This is why I particularly enjoy watching the new Germany.
Under coach Joachim Löw’s guidance, they seem to have absorbed what they can from Spain and Barcelona while retaining enough flexibility to exploit the strength and athleticism of the likes of Thomas Müller and Lukas Podolski (pictured above, right).
Perhaps something like this is the way ahead for Roy Hodgson’s solid but one-dimensional England.
It is a worry, though, how many of the more gifted England youngsters appear to be acquiring a skill-set serving only to equip them for a peripheral role in a Spanish- or German-type system.
The aerial power, speed and panache of, respectively, Andy Carroll, Theo Walcott and Alex Oxlade-Chamberlain are potentially devastating against weaker sides, or when England – or their opponents – are chasing the game.
It is much harder to see how they would fit into a winning strategy in a tournament match against a top-five European opponent.
If England today look much further from a team capable of winning a major tournament than their counterparts a decade ago, it is in part because, with the benefit of hindsight, the 2002 World Cup and Euro 2004 were sub-standard.
But those responsible for the English coaching system also need to think seriously about the way young players are formed.
The England team of that period, after all, included a player whose right foot was of the very highest class, although he lacked pace and was not the greatest tackler.
I wonder whether, if David Beckham (pictured above) had come up through the Italian or Spanish youth coaching set-up, they would have been content to develop him as a wide-right ‘corridor’ player.

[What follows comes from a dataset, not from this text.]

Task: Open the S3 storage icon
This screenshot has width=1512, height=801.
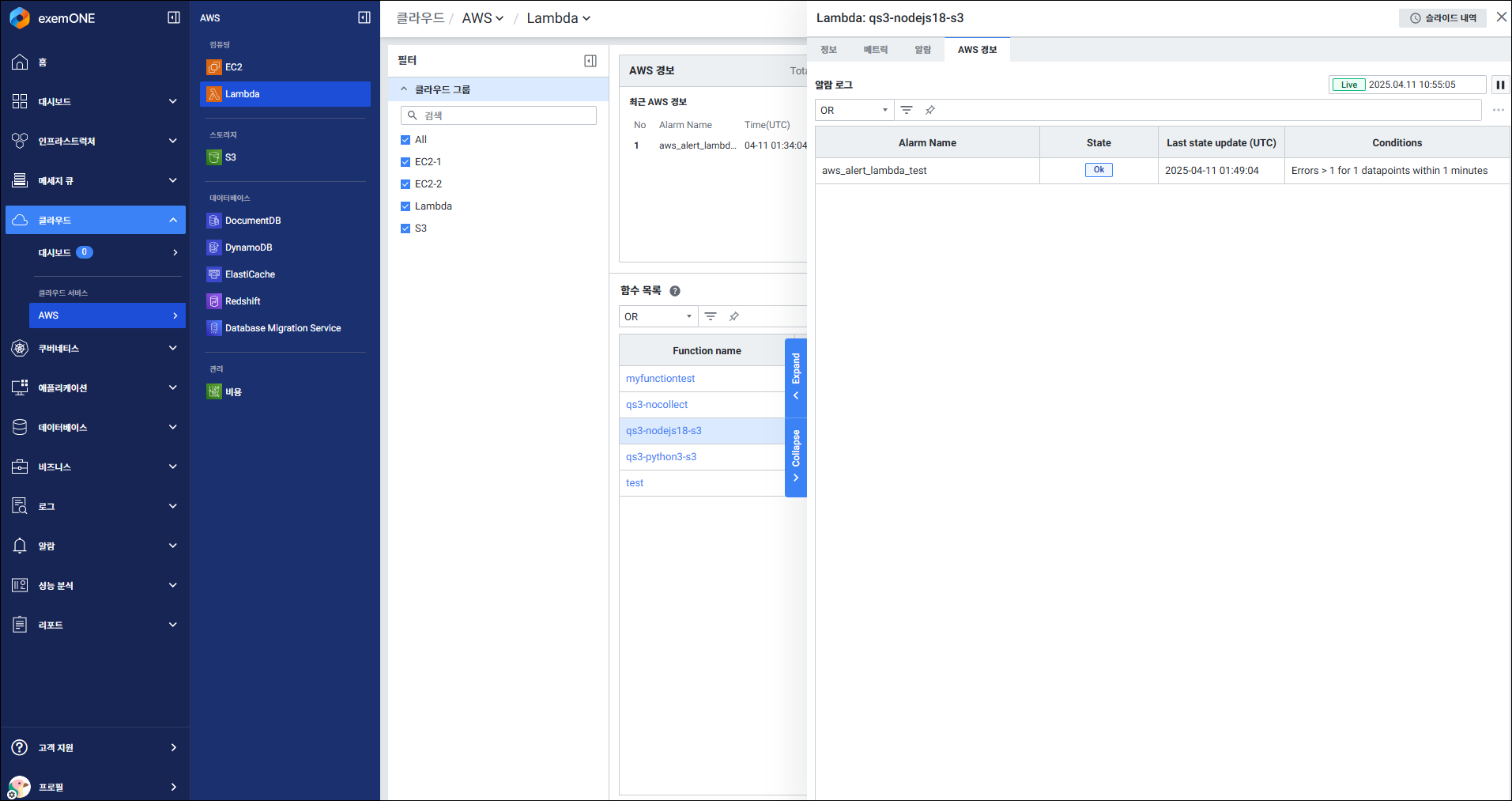Action: [x=214, y=157]
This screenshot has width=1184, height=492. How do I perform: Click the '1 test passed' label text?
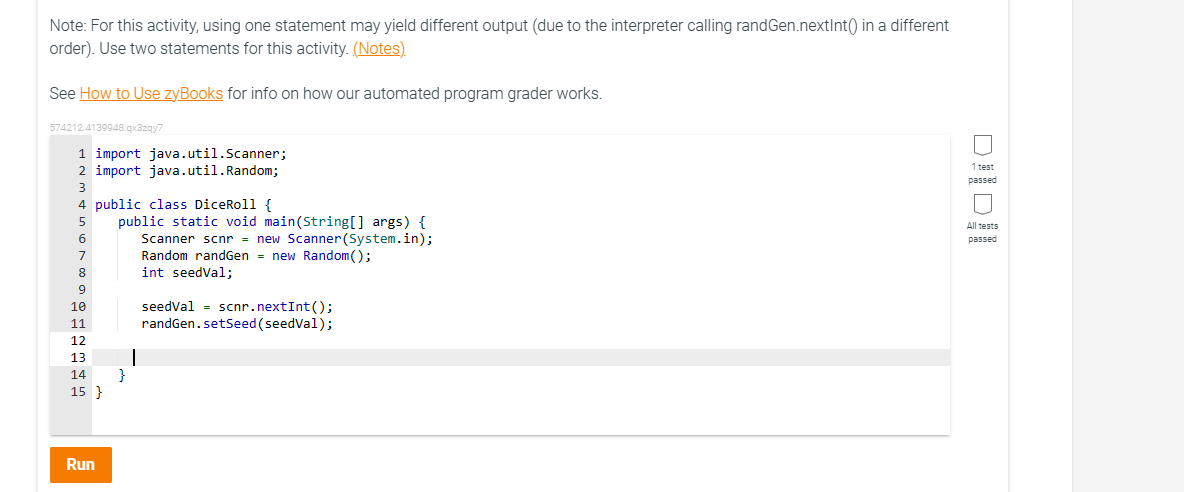coord(982,173)
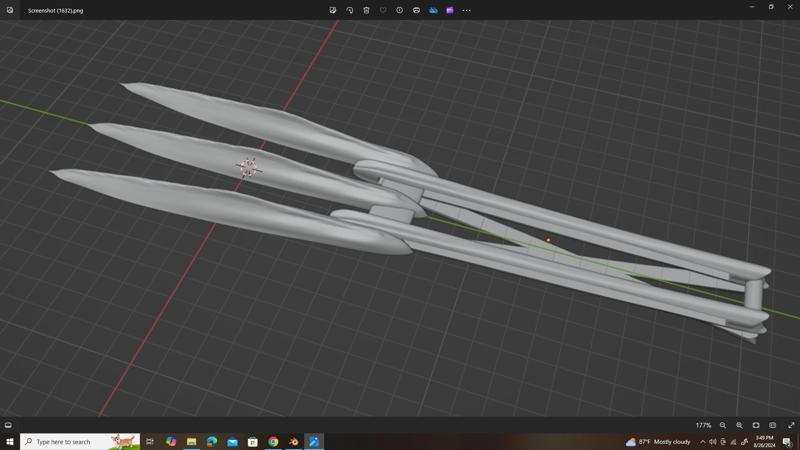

Or would they instead have worked on his left foot and his vision and brought him inside to be a bona fide playmaker (and link up with one Paul Scholes)?
It’s an academic question, of course, but the sort of thing it is worth pondering if England is ever again to make the most of the very considerable talent at its disposal.
David Owen worked for 20 years for the Financial Times in the United States, Canada, France and the UK. He ended his FT career as sports editor after the 2006 World Cup and is now freelancing, including covering the 2008 Beijing Olympics and 2010 World Cup. Owen’s Twitter feed can be accessed here.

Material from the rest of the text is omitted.